How to complete this task:
Return only these lines: the one that contains "Task: Focus the novel name input field" and every line after it through the end of the listing, exactly, without pictures.
= Beginning of Section =
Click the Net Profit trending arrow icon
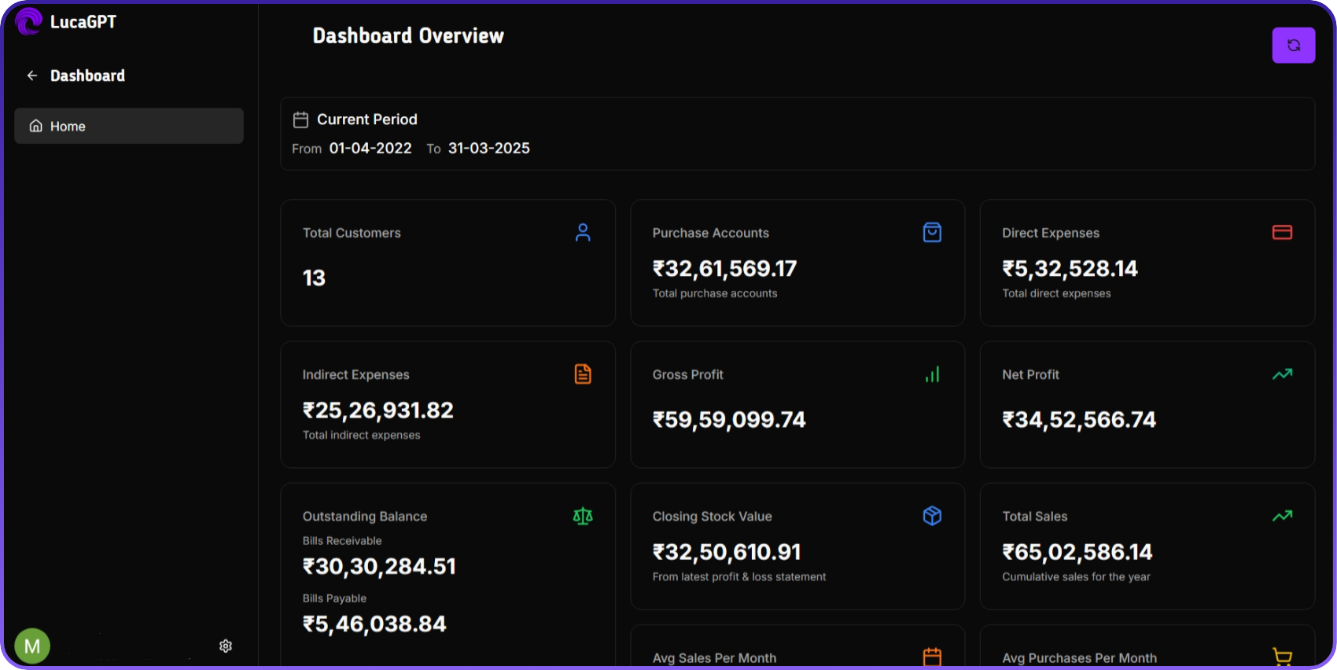Image resolution: width=1337 pixels, height=670 pixels. (1282, 374)
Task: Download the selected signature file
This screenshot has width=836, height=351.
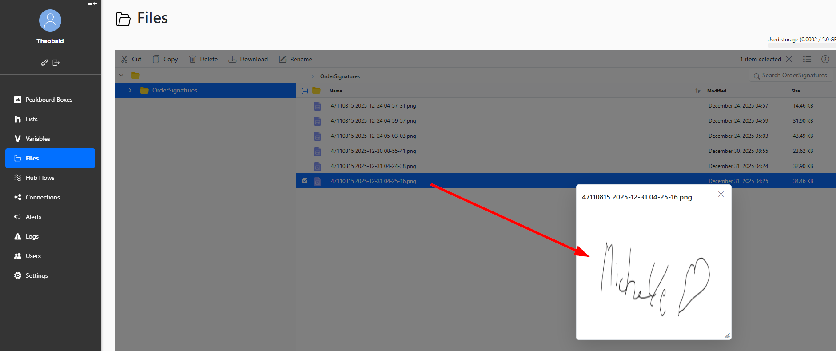Action: coord(248,59)
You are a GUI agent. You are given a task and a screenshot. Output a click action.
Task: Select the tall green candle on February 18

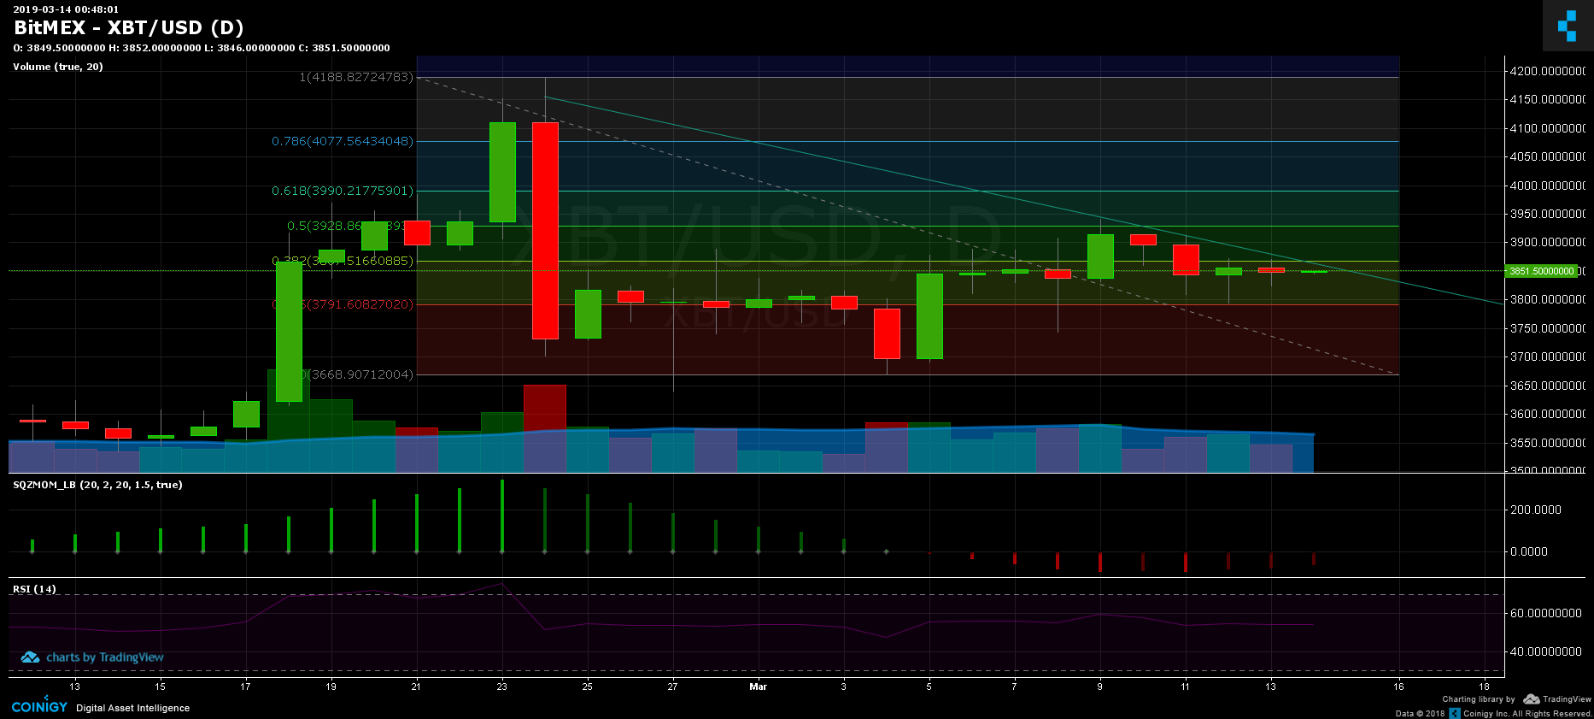point(289,331)
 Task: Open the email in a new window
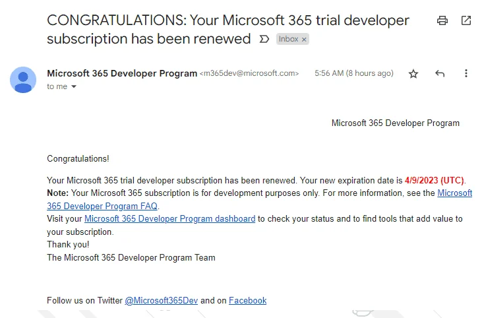[466, 20]
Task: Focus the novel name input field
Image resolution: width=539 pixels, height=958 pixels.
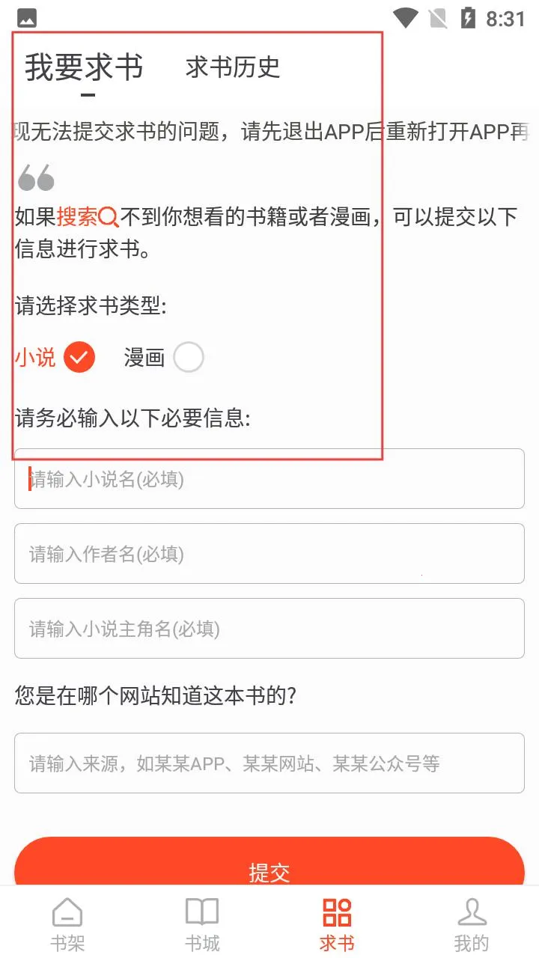Action: 270,479
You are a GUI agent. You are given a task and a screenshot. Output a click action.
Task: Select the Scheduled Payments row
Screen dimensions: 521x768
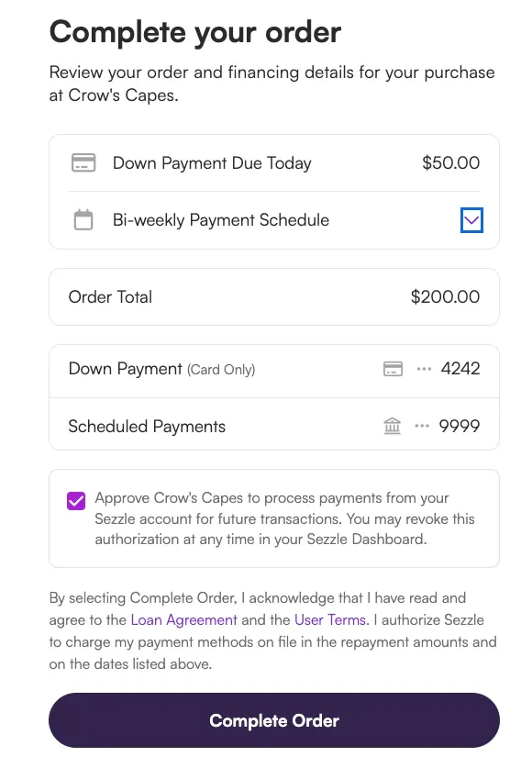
= End of Section =
Answer to this task:
Task: Focus the novel name input field
Image resolution: width=539 pixels, height=958 pixels.
Action: 270,479
You are a GUI agent. You are given a task and a screenshot. Output a click action.
Task: Select the Scheduled Payments row
Screen dimensions: 521x768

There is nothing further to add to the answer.